Misalnya tanah lempung, bisa menjadi beras, kala bermain dengan tema pasar/jual beli. Di lain waktu ia bisa berperan sebagai nasi, ketika bermain dengan tema sedekah (saling memberi makanan). Demikian pula debog, ia pun bisa berperan ganda. Di satu waktu debog bisa di-make up menjadi ikan asin dalam tema pasar, tetapi bisa pula berpredikat ayam goreng di kala tema yang diambil adalah sedekah masakan nasi cething (tempat nasi). Kalau sekarang berbagi nasi boks itu. 

Sungguh, kadang aku berpikir, betapa enak dan sederhananya anak-anak waktu itu. Untuk bisa bahagia, sangat sederhana. Sederhana wujudnya, sederhana pula biaya dan waktunya. 

Oleh sebab itulah aku sangat bersyukur memiliki orang tua yang sederhana, baik cara berpikir maupun tindakannya. Meski aku berlepotan tanah, pakaian penuh getah, karena asyik bermain, tidak pernah memarahiku. Mereka sangat mendukung, asal anak-anaknya bisa tertawa bahagia.

Sangat berbeda dengan kebanyakan anak-anak zaman sekarang. Untuk membuat mereka bahagia, harus keluar biaya yang mahal, dan bahkan perlu waktu yang panjang.

Dari pihak orang tua pun sangat berbeda. Hari ini, banyak orang tua yang terlalu mengekang anak, hingga anak stres dan tidak bahagia. Kebutuhan materi tercukupi namun batin terlukai.

Apakah ini akibat dari sistem yang diterapkan hari ini? Sepertinya betul, semakin sakti saja sistem kapitalisme menjangkiti pemikiran umat. Tak hanya orang tua, remaja yang berhasil dipengaruhi, bahkan anak-anak pun terkena imbasnya. Apakah waktu itu belum ada pengaruh sistem kapitalisme? Pastinya sudah, tetapi belum seluas itu, masih ada daerah-daerah pelosok yang belum terkontaminasi oleh pemikiran Barat.

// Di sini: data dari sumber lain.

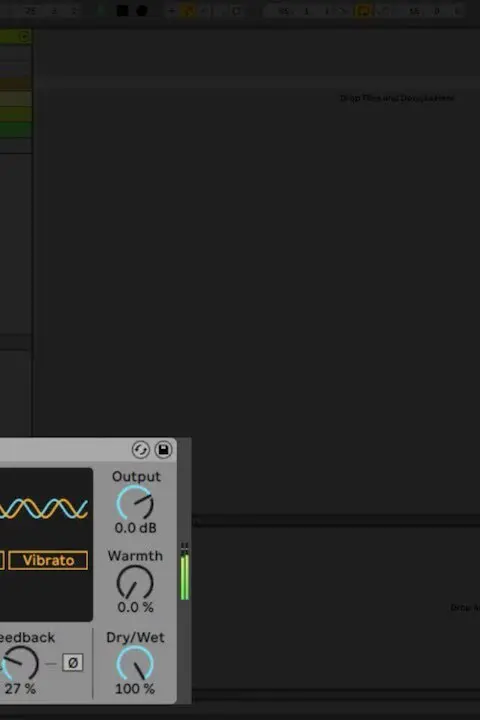
Task: Click the Stop square in the transport bar
Action: [x=122, y=11]
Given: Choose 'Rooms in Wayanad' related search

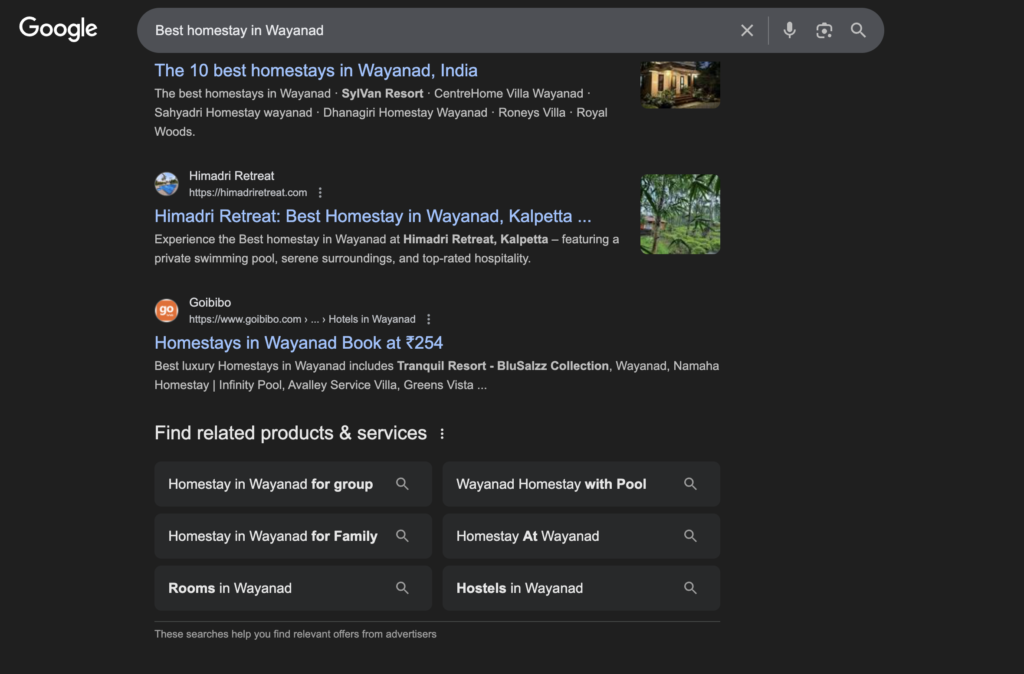Looking at the screenshot, I should point(230,588).
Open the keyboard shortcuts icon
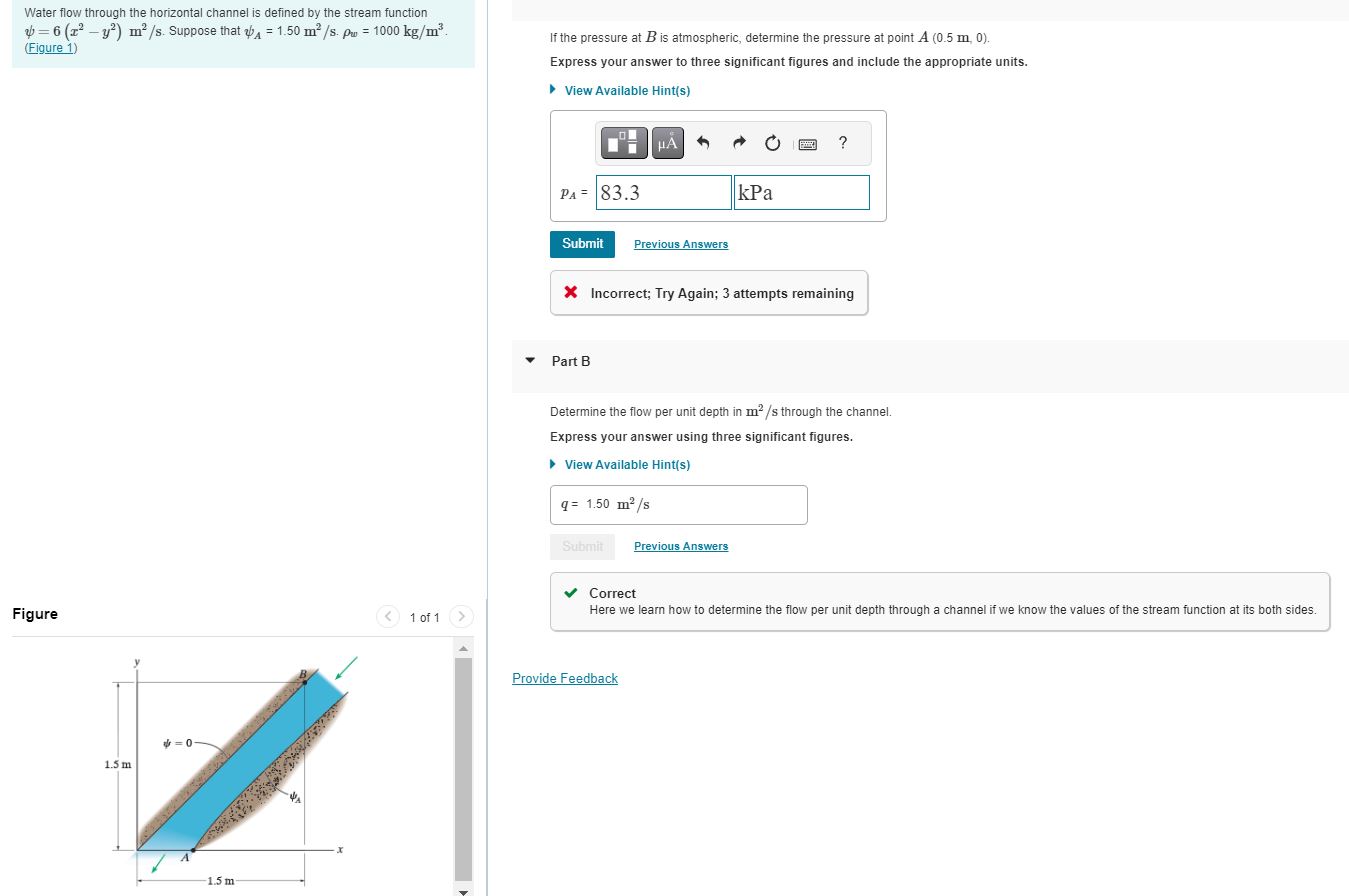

Hal itu karena alat komunikasi dan transportasi belum secanggih sekarang. 

Lantas akankah kita lebih memilih keadaan seperti dulu? Jauh dari teknologi dan transportasi seperti hari ini? Sebagai seorang muslim seharusnya kita bersikap bijak dan  legawa dengan semua keadaan. Sembari berupaya agar tidak semakin jauh dari aturan Islam. Berupaya agar diri kita, keluarga kita, masyarakat dan pemerintah tidak semakin jauh mengadopsi sistem dari penjajah ini. Bahkan kita harus berjuang untuk  menyadarkan umat agar mencampakkan sistem buatan manusia ini, dan menggantinya dengan sistem Islam. Sistem yang telah jelas membawa kebaikan dan kemuliaan serta keberkahan di dunia dan akhirat. Semoga hal itu segera terwujud. Amin.